Neuanfang in Deutschland
 

Nach ihrer Ankunft im Reich wurden die Bessarabiendeutschen in rund 250 Umsiedlungslagern in Sachsen, Franken, Bayern, im Sudetenland und im damals dem Reich angeschlossenen Österreich untergebracht. Sie lebten ein bis zwei Jahre in drangvoller Enge in Schulen, Turnhallen oder Ballsälen von Gasthäusern. Die vom Status her Volksdeutschen mussten ein Einbürgerungsverfahren über sich ergehen lassen. Dazu gehörte eine gesundheitliche und rassisch-politische Untersuchung. Nur wer als gesund, rassisch wertvoll und politisch zuverlässig eingestuft wurde (94 Prozent), kam für die Ansiedlung als freier Bauer auf eigener Scholle in den von Hitler-Deutschland eroberten polnischen Ostgebieten infrage. 1941/42 wurden die Menschen im Wartheland, in Danzig-Westpreußen und in geringem Ausmaß auch im Generalgouvernement im Rahmen eines nationalsozialistischen Siedlungsprojektes neu angesiedelt. Als Entschädigung für ihr verlassenes Eigentum in Bessarabien erhielten sie Bauernhöfe. Diese hatte die deutsche Militärverwaltung beschlagnahmt und ihre polnischen Besitzer vertrieben. Als 1944/45 die russische Front näher rückte, flüchteten die Bessarabiendeutschen wie die übrige dort ansässige deutsche Bevölkerung nach Westen.

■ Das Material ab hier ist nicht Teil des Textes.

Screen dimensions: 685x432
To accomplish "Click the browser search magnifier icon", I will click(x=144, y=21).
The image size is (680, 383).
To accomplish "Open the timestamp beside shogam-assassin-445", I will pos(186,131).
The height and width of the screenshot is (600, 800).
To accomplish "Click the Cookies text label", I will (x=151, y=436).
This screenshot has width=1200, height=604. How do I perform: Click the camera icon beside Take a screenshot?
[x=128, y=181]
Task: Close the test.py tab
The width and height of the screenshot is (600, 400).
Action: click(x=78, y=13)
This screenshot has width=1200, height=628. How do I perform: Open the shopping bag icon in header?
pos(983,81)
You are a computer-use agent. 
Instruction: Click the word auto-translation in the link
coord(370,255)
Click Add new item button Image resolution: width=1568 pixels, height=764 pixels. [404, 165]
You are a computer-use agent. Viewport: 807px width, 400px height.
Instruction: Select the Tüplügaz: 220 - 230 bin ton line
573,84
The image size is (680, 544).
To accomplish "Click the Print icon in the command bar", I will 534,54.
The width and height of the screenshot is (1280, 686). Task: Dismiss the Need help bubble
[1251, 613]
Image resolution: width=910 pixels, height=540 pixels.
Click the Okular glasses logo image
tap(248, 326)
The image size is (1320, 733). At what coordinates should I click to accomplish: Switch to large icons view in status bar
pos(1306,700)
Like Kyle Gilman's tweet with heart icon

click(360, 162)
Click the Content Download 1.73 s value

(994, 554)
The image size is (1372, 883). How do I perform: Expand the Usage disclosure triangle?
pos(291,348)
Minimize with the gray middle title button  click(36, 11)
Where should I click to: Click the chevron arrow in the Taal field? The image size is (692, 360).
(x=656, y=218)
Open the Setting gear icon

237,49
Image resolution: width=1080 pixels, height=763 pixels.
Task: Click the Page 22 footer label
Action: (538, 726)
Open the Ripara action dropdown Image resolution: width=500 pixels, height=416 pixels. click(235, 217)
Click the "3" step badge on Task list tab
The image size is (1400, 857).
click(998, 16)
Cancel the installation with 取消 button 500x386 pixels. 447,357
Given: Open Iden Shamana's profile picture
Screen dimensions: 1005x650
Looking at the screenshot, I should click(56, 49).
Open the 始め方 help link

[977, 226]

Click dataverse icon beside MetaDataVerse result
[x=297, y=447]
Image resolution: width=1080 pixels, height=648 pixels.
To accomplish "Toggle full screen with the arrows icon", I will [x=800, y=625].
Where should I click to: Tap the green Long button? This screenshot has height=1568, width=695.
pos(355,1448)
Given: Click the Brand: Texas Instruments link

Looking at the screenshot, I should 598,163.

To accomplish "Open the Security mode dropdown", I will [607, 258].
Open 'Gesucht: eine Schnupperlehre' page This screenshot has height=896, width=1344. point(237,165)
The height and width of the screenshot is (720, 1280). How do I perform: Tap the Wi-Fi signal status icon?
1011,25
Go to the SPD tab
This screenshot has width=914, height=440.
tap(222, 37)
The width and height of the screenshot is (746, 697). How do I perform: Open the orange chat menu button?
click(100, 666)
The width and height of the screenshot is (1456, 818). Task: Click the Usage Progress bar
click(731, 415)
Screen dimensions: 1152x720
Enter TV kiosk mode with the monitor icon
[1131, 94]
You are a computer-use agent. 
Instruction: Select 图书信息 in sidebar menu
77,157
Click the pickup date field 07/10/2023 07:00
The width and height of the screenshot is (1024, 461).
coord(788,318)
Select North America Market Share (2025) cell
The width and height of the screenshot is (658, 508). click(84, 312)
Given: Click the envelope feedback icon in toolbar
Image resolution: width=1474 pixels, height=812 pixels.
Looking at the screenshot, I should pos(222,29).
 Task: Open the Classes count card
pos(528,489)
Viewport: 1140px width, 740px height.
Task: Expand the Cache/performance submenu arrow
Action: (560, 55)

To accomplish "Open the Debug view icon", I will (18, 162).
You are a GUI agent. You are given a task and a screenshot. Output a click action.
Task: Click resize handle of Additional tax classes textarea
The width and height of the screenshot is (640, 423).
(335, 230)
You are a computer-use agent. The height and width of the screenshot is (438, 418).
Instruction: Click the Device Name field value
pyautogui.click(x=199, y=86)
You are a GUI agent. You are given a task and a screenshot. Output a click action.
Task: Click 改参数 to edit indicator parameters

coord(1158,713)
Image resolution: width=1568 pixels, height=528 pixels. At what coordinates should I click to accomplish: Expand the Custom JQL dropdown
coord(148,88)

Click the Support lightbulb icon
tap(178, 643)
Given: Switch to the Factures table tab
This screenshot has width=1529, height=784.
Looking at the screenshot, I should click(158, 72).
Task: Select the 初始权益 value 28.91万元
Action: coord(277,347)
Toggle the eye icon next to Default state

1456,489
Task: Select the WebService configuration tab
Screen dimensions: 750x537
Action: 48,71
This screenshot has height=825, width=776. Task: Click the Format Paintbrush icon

Etwa 6 Prozent der Bessarabiendeutschen wurden aus verschiedenen Gründen (gesundheitliche, rassische, politische) für eine Ansiedlung im Osten nicht für wert befunden. Sie mussten in unselbständiger Funktion (Industriearbeiter) im Alt-Reich verbleiben. Dies sollte sich am Ende des Zweiten Weltkrieges als großes Glück herausstellen, denn diesem sich gedemütigt fühlenden Personenkreis blieb die Flucht vor der Roten Armee im Winter 1945 aus dem Osten erspart.

 

Neuanfang in Deutschland

 

Integration

Die Nachkriegszeit forderte von den in der Bundesrepublik Deutschland und der Deutschen Demokratischen Republik angekommenen Bessarabiendeutschen, wie von allen Heimatvertriebenen, eine enorme Integrationsleistung. Als reines Bauernvolk kannten sie sich nur in der Landwirtschaft aus. Aber als besitzlose Flüchtlinge gelang nur den wenigsten der Neustart als selbständige Landwirte.

Die meisten orientierten sich beruflich um und wurden zum Industriearbeiter. Den Neustart erleichterte das mitgebrachte kulturelle Kapital. Das waren Charakterzüge wie Tüchtigkeit und Selbständigkeit und der Pioniergeist von Kolonisten. Ein Großteil der Volksgruppe siedelte sich in Baden-Württemberg an, von wo aus die Vorfahren einst ausgewandert waren. Wie allen Heimatvertriebenen, standen die deutschen Einheimischen auch den Bessarabiendeutschen distanziert gegenüber. Die Rückkehrer wurden wegen des Namens Bessarabien anfangs für Araber gehalten und spöttisch als Bessere Araber bezeichnet. Wegen der aus ihrer Heimat mitgebrachten, schwarzen Fellmützen nannte man sie auch Pudelmützen.




1960 errichtete die Landsmannschaft in Stuttgart das Heimathaus der Bessarabiendeutschen. Der Standort Stuttgart wurde gewählt, da seit 1954 eine Patenschaft zur Stadt bestand. Grund war auch die Herkunft der meisten Angehörigen der Volksgruppe aus dem Gebiet des heutigen Baden-Württembergs vor der Auswanderung Anfang des 19. Jahrhunderts.